Am letzten Anstieg zum gefürchteten Waseberg, rund 15 Kilometer vor dem Ziel, hatte sich eine Gruppe von rund 40 Fahrern aus dem Hauptfeld gelöst und machten die Entscheidung schließlich unter sich aus.

"Das war ein großer Tag für mich. Unser Teamwork hat hervorragend geklappt. Der letzte Anstieg auf den Waseberg war entscheidend für das Rennen", kommentierte der überglückliche Sieger, der vor wenigen Tagen bereits die Eneco-Tour durch Belgien und die Niederlande gewann, seinen Triumph.

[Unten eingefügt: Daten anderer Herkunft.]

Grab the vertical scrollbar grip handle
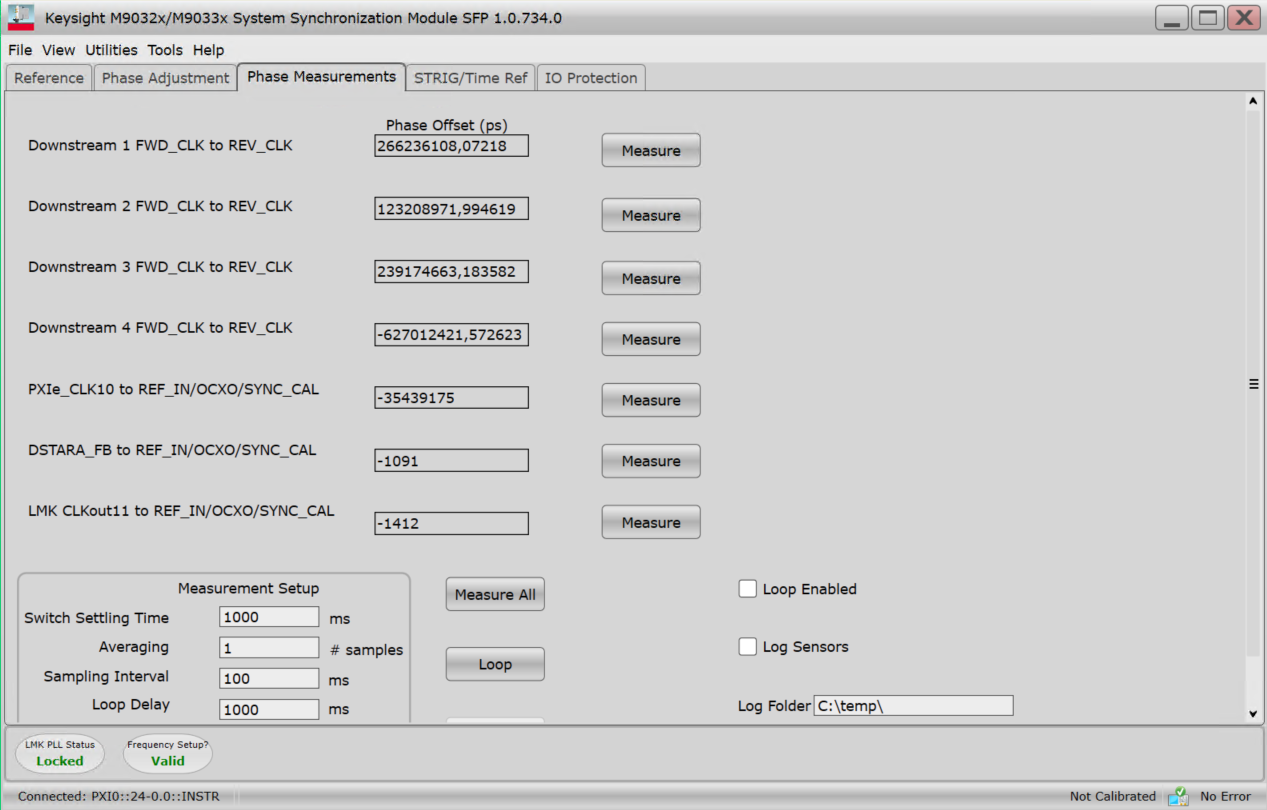This screenshot has height=810, width=1267. [x=1253, y=384]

Der Zweitplatzierte Gerald Ciolek konnte die Euphorie des Norwegers nur bedingt teilen. "Wenn man so nah dran ist, möchte man auch gewinnen", sagte der gebürtige Kölner, "Boasson Hagen war aber stärker als ich. Insofern bin ich mit dem zweiten Platz durchaus zufrieden, es war vom Ergebnis her meine beste Saisonleistung."

750.000 Zuschauer sorgen für tolle Stimmung bei Cyclassics

Für den einzigen Hamburger Starter unter den Profis verlief das Rennen nicht ganz nach Wunsch. "Ich hätte gerne mehr gezeigt", sagt Timon Seubert, der bis zum letzten Anstieg am Waseberg viel für sein Team gearbeitet hatte. "Vier mal Waseberg war dann einmal zu viel für mich. Das war hammerhart, im Finale bin ich am Limit gefahren", sagte der 24-Jährige, der trotzdem glücklich war. "Es war toll durch Hamburg zu fahren, ein bisschen wie Geburtstag."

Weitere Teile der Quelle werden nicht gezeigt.